# Document segment
A very important letter in this collection is from Maharaja Ranjit Singh addressed to the Emperor of Britain (ff. 2021). The letter, besides commending the British Indian government for their equal treatment of all their subjects irrespective of their religious faith, attests to Maharaja Ranjit Singh`s own conviction that the sovereignty was conferred upon the Khalsa by Guru Gobind Singh and that they still ruled in the name of their Guru, declaring that he wielded power in the name of the Khalsa. Ratan Singh Bhangi is critical of the aggressive designs of Ranjit Singh who, he says, "inspired by his high position, army, artillery and treasury, wishes to place the whole of the Punjab under his own control." He writes to Muhammad Khan (ff. 3940) about Ranjit Singh`s conquest of the area of the Syals and his "impious designs" to establish his sovereignty over others.

# Problem 1
Reproduce the excerpt on Ranjit Singh's letters from "A very important" up to and including "sovereignty over others.".
# Problem 2
In the excerpt on Ranjit Singh's letters, whom does Ratan Singh Bhangi write to about Ranjit Singh's conquest of the area of the Syals?
# Problem 3
Extend the excerpt on Ranjit Singh's letters, picking up after its final sentence.
The records that follow have nothing to do with this excerpt on Ranjit Singh's letters.

# Given records
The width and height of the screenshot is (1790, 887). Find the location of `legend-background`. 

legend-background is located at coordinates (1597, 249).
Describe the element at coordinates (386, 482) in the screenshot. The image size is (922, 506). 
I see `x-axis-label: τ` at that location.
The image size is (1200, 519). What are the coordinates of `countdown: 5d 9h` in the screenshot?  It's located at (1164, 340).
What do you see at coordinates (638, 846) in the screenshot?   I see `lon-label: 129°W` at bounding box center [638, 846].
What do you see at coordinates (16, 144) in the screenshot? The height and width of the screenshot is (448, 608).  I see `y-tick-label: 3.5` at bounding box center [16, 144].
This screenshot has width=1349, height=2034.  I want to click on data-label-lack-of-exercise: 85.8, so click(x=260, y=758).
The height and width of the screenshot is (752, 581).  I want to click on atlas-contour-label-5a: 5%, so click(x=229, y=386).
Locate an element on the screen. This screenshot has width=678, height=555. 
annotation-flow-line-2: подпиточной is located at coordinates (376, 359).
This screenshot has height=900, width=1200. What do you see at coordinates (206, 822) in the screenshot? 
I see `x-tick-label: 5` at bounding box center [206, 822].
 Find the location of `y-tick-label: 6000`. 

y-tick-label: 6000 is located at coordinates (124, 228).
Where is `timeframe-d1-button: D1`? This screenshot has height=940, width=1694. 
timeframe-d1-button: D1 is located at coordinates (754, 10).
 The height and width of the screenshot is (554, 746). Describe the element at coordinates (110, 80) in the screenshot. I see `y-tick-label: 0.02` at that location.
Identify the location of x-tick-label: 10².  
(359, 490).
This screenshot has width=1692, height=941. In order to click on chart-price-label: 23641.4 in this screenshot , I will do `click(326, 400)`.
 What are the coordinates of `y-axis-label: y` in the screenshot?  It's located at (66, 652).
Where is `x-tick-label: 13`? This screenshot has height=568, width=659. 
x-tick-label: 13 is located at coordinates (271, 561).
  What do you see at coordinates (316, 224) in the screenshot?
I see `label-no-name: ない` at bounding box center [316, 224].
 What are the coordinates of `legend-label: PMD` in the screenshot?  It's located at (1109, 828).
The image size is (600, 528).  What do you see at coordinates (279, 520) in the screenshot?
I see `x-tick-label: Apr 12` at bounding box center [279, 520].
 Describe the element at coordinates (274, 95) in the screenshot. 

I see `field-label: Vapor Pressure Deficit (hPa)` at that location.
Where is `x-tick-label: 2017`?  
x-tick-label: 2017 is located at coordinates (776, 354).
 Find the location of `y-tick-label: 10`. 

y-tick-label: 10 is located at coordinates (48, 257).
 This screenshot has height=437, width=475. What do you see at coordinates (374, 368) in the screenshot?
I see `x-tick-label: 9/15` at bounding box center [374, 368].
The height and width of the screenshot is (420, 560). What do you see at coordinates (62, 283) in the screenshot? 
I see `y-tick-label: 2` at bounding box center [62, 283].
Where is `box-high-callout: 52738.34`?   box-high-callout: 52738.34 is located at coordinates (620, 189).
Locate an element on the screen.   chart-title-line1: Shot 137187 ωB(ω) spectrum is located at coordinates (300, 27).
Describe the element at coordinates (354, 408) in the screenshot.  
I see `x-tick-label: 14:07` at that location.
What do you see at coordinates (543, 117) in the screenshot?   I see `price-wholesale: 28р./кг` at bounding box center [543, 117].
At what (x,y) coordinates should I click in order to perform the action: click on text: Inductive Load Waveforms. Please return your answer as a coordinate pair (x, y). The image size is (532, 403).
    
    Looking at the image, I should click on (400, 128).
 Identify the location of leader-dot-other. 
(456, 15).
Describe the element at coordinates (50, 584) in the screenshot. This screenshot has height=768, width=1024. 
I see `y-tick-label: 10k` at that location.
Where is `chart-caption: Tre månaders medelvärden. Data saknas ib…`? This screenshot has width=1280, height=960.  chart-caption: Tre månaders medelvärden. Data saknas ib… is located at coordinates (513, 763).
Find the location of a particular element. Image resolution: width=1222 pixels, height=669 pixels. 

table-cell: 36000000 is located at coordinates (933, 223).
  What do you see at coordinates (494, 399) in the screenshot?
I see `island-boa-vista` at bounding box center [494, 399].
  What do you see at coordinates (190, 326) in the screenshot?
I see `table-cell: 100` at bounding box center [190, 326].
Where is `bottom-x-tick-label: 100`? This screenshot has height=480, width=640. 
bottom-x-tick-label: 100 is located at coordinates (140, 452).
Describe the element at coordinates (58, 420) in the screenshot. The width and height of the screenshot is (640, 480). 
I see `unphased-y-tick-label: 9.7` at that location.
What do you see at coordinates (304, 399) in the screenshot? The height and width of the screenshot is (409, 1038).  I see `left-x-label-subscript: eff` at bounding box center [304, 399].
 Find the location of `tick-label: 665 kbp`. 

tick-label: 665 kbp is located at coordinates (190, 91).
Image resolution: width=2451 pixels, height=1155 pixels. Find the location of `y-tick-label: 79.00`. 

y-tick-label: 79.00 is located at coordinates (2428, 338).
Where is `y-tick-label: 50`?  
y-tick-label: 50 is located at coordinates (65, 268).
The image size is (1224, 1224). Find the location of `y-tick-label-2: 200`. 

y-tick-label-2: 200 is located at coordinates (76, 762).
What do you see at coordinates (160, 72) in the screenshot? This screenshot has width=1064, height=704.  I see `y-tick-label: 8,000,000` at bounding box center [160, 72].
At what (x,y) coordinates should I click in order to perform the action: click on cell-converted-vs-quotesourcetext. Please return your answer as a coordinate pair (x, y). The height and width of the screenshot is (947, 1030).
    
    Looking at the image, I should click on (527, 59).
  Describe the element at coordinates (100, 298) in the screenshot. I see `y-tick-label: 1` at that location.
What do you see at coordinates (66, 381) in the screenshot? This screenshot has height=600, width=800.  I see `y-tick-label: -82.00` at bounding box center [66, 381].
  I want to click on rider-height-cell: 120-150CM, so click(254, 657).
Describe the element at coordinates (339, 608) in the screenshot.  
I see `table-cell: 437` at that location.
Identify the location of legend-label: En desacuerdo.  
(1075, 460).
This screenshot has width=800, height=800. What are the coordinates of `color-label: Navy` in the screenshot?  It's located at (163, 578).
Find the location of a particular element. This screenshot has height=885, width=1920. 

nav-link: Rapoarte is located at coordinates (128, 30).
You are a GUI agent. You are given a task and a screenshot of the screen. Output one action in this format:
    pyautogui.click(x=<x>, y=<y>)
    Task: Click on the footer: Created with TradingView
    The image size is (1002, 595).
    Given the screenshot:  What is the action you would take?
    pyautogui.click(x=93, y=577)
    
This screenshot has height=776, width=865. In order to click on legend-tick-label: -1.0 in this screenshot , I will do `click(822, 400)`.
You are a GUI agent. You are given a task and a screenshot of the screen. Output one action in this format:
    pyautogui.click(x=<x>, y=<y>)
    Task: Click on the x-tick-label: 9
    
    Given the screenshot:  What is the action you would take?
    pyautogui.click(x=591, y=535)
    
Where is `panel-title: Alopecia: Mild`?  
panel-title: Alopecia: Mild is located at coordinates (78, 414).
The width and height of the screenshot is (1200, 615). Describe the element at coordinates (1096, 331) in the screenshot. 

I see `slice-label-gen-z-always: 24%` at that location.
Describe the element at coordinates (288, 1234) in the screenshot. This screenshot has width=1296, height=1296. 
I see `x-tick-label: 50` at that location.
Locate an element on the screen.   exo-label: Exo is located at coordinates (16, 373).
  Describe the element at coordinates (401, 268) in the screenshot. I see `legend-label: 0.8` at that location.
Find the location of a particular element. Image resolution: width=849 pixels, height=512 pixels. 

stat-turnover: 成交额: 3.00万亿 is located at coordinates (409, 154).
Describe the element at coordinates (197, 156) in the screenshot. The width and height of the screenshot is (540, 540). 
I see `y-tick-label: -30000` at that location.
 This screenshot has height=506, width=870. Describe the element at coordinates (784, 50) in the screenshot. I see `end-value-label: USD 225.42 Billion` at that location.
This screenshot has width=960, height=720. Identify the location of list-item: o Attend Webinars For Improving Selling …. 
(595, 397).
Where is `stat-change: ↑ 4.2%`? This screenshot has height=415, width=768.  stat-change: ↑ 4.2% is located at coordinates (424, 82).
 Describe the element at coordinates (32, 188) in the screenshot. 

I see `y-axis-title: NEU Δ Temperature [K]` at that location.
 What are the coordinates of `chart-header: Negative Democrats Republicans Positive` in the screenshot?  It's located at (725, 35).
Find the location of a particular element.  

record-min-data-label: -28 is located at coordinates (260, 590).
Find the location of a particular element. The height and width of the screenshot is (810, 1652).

# Answer area 1
A very important letter in this collection is from Maharaja Ranjit Singh addressed to the Emperor of Britain (ff. 2021). The letter, besides commending the British Indian government for their equal treatment of all their subjects irrespective of their religious faith, attests to Maharaja Ranjit Singh`s own conviction that the sovereignty was conferred upon the Khalsa by Guru Gobind Singh and that they still ruled in the name of their Guru, declaring that he wielded power in the name of the Khalsa. Ratan Singh Bhangi is critical of the aggressive designs of Ranjit Singh who, he says, "inspired by his high position, army, artillery and treasury, wishes to place the whole of the Punjab under his own control." He writes to Muhammad Khan (ff. 3940) about Ranjit Singh`s conquest of the area of the Syals and his "impious designs" to establish his sovereignty over others.

# Answer area 2
Muhammad Khan

# Answer area 3
Similarly, there is a letter (ff. 2324) by the Subahdar of Multan addressed to Taimur Shah requesting him to use his good offices with Ranjit Singh so as to check his inroads into their territory. There are several letters from Ranjit Singh addressed to various sardars informing them of the action he took against the unruly people (f. 83) such as despatching an army to subdue a rebel, Khan Beg Tiwana, who was formerly his subordinate (ff. 7172). A letter from Dal Singh and Jodh Singh addressed to Jai Singh records the date (4 Baisakh/April; Wednesday) (char ghari raat gae, i.e. before midnight) and the time of the death of Mahan Singh Sukkarchakkia (f.10). In all these letters, the Sikh chiefs address each other Singh Sahib, Bhai Sahib, or KhalsaJio.